Node.js yauzl, used by addons-linter
Python zipfile, used by addons-server
nsZipArchive, used by Firefox
Go archive/zip, used by autograph's /sign/file endpoint

The parsing differences make it possible to to construct an ambiguous add-on xpi that contains different files depending on what parser is in use. The effect is that you can submit an add-on to addons.mozilla.org that appears benign at review time, but becomes malicious after being signed and made available for download.

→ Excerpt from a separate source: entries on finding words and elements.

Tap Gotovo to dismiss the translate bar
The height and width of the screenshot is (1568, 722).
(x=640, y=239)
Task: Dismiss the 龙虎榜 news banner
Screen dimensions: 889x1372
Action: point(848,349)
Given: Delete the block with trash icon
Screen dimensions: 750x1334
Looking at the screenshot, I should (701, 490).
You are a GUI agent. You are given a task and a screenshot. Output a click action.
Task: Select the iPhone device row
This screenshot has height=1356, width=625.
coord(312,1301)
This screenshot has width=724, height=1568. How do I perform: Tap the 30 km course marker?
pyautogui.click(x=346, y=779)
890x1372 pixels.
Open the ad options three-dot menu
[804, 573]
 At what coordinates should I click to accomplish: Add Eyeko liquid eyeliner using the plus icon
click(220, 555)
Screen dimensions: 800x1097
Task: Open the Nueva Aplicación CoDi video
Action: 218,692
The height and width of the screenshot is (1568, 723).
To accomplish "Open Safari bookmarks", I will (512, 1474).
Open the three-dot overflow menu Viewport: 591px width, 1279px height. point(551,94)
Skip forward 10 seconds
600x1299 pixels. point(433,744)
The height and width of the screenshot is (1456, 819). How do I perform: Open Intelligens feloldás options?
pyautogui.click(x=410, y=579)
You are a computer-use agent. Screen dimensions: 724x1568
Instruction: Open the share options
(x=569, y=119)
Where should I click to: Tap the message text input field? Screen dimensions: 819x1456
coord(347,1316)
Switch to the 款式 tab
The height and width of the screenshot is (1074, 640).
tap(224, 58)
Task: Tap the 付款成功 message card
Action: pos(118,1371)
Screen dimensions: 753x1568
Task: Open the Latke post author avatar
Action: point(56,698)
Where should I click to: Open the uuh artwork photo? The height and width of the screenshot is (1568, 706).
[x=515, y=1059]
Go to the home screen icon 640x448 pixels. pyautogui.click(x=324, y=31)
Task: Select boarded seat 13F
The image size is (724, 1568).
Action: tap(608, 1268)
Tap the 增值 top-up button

The attached file ambiguous_addon_source.zip contains ambiguous_addon.xpi, a proof of concept. Its xpi zip container is specially crafted to present different files to different parsers. It passes addon-linter with no warning or errors. The reviewer tools say the add-on contains only three harmless files. After being signed, the add-on contains additional, malicious files (in the demo they don't actually do anything bad). The "Step-by-step instructions" show how to try the proof of concept against a local installation of addons-server. The Appendix explains how it works, and the attached program make-ambiguous-addon shows how it was made.

Attack scenario

The attack requires an attacker to upload a malicious add-on and get a user to install it. The advantage afforded by the vulnerability is that the attacker can hide the add-on's malicious nature from reviewers, making it more likely to be accepted and signed.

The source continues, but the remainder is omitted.